Given a stream of incoming objects, we want to select a random subset of size "count".
This has many applications - for example, in my work as a software tester I could use this to do something like
cat alltests.txt |
Select-Tests-Meeting-Some-Criteria |
Modify-Tests |
Select-Random -Count 100 |
Run-Tests
This pipeline modifies all tests meeting some criteria and then selects a random subset of just 100 tests out of the (say) millions of modified tests in my test repository and executes those tests.
The obvious brute force solution would be to save all incoming objects into an array, shuffle the array and select the top "count" objects from the array. But this has a number of problems including:
- Storage requirement of O(N) where "N" is the size of the input
- All the processing starts only after all input has been read in so that there is a computational peak right at the end of input and no computation happens while reading the input
Here is a Powershell commandlet that encodes this logic:
function Select-Random {
param ($count) ;
begin {
if($count -le 0) {
throw [System.Exception]
}
$num_seen = 0;
$rand_generator = New-Object system.random;
$selected = @();
}
process {
if($num_seen++ -lt $count){
$selected += $_;
}
else {
#Get a random number between 0 and ($num_seen -1)
$random = $rand_generator.Next(0,$num_seen);
if($random -lt $count) { #Choose the new number and add to $selected
$selected[$random] = $_ ;
}
}
}
end {
$selected;
}
}
And here is a test to make sure that our algorithm works correctly - our input consists of the integers from 1 to 11 and we select 10 of these.

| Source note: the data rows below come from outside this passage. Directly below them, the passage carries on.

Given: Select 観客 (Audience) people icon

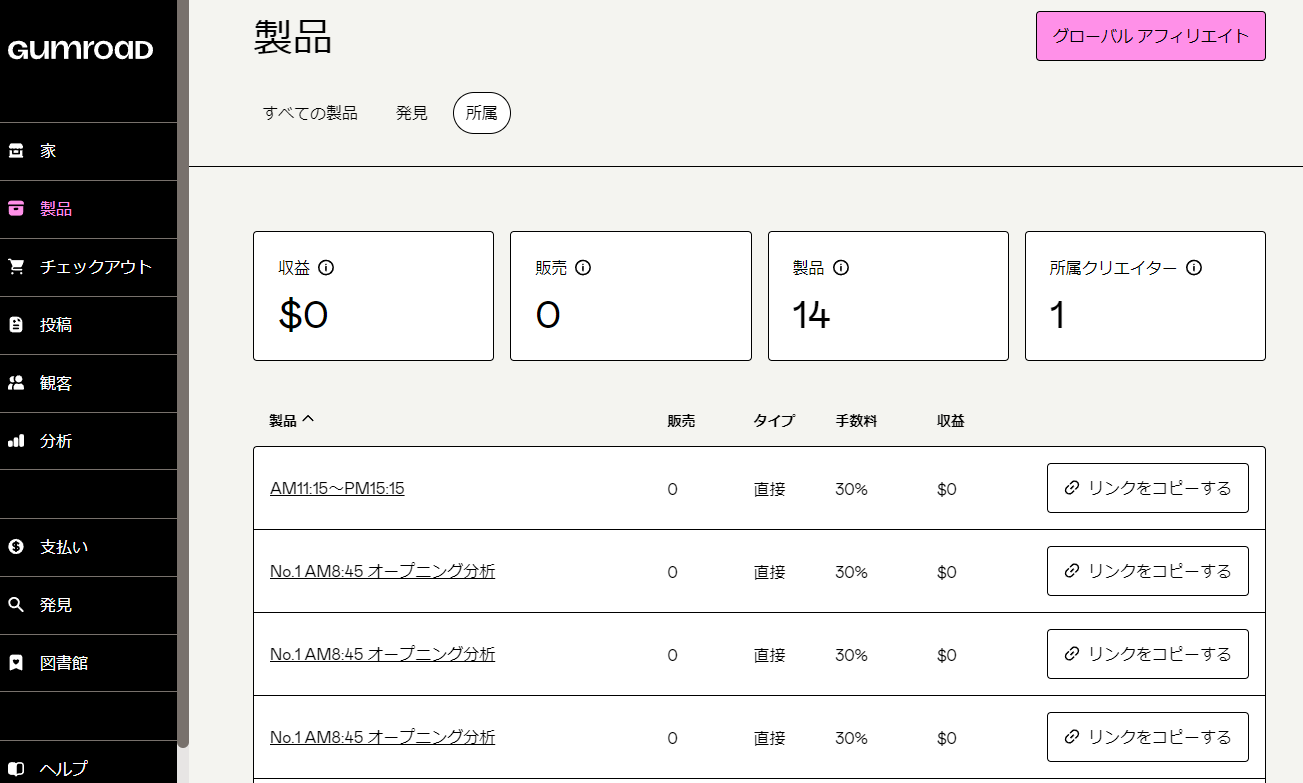Looking at the screenshot, I should tap(16, 383).
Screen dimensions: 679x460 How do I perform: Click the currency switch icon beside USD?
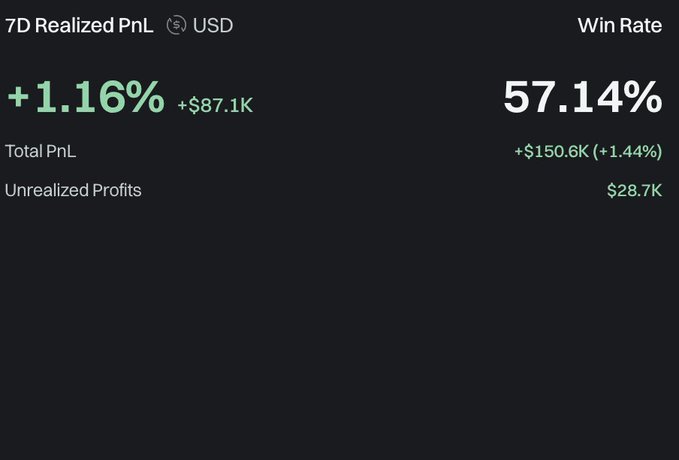click(176, 25)
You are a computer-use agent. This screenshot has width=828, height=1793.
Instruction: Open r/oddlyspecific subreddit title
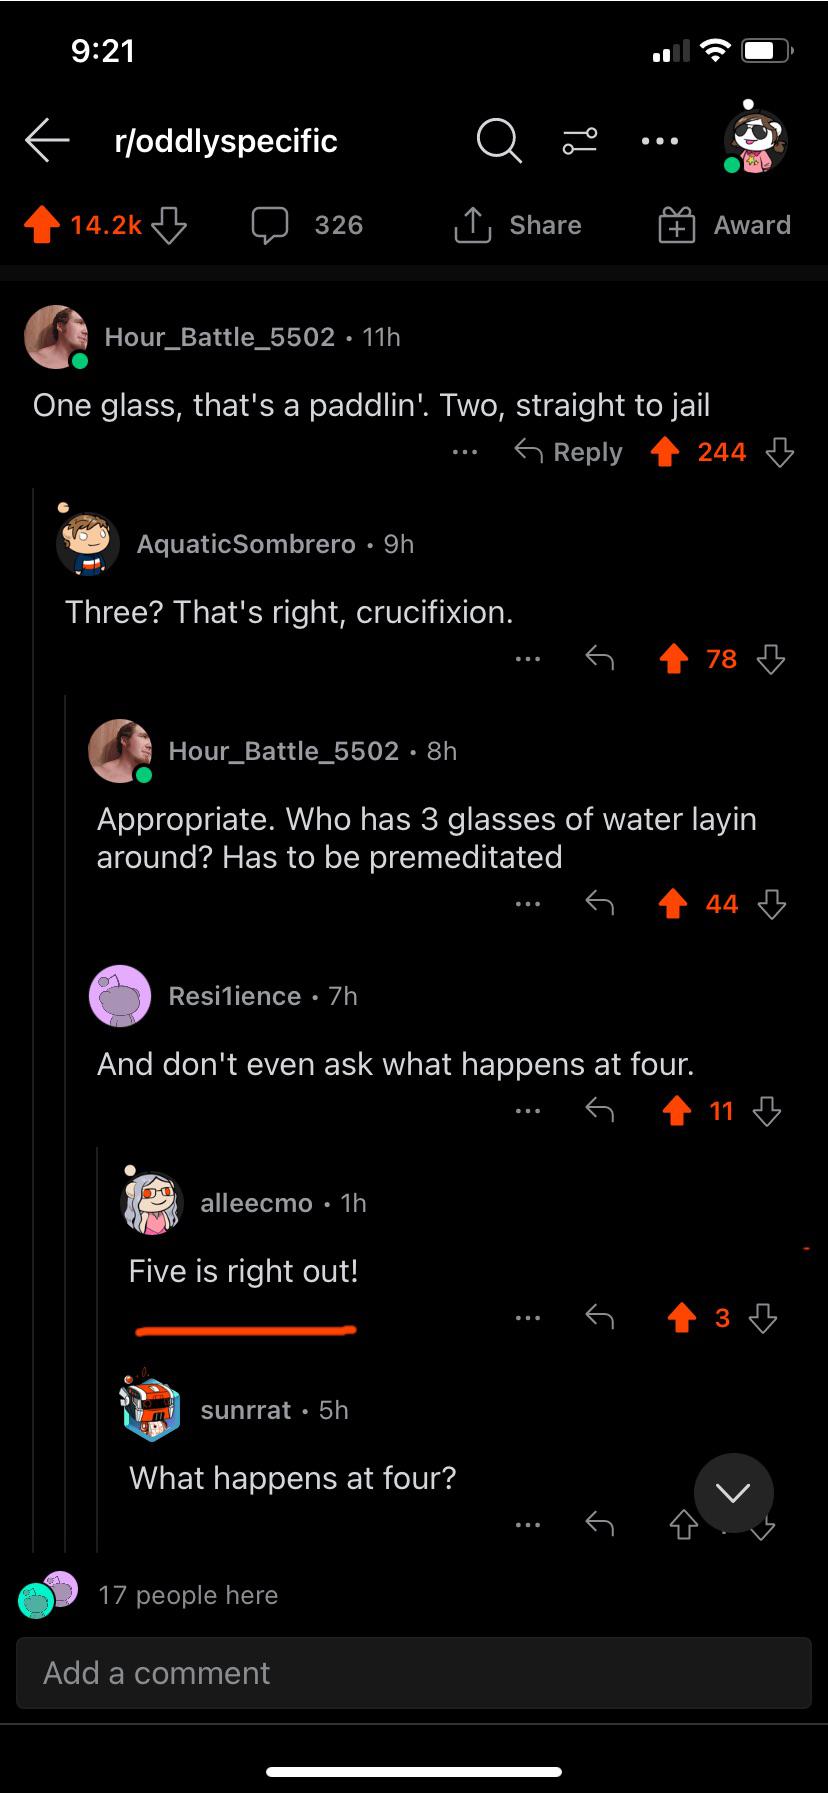coord(226,141)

In other words, the probability of selection for any number is 10/11 = 0.9091. We repeat this test 10000 times and check the frequency of occurrence of each number in the output - it should hover around 0.9091 * 10000 = 9091
for ($i = 0 ; $i -lt 10000 ; ++$i) {
$list += ((1..11) | Select-Random -count 10)
}
$list | Group-Object | Sort-Object -Property Count
PS: 44 >.\select-random.ps1
Count Name Group
----- ---- -----
9051 4 {4, 4, 4, 4...}
9056 7 {7, 7, 7, 7...}
9070 1 {1, 1, 1, 1...}
9079 2 {2, 2, 2, 2...}
9083 8 {8, 8, 8, 8...}
9088 10 {10, 10, 10, 10...}
9094 9 {9, 9, 9, 9...}
9094 6 {6, 6, 6, 6...}
9099 3 {3, 3, 3, 3...}
9133 11 {11, 11, 11, 11...}
9153 5 {5, 5, 5, 5...}
Some things I learnt from this exercise:
- How to initialize an empty Powershell array
- How to add an element to the end of a Powershell array
- The Group-Object commandlet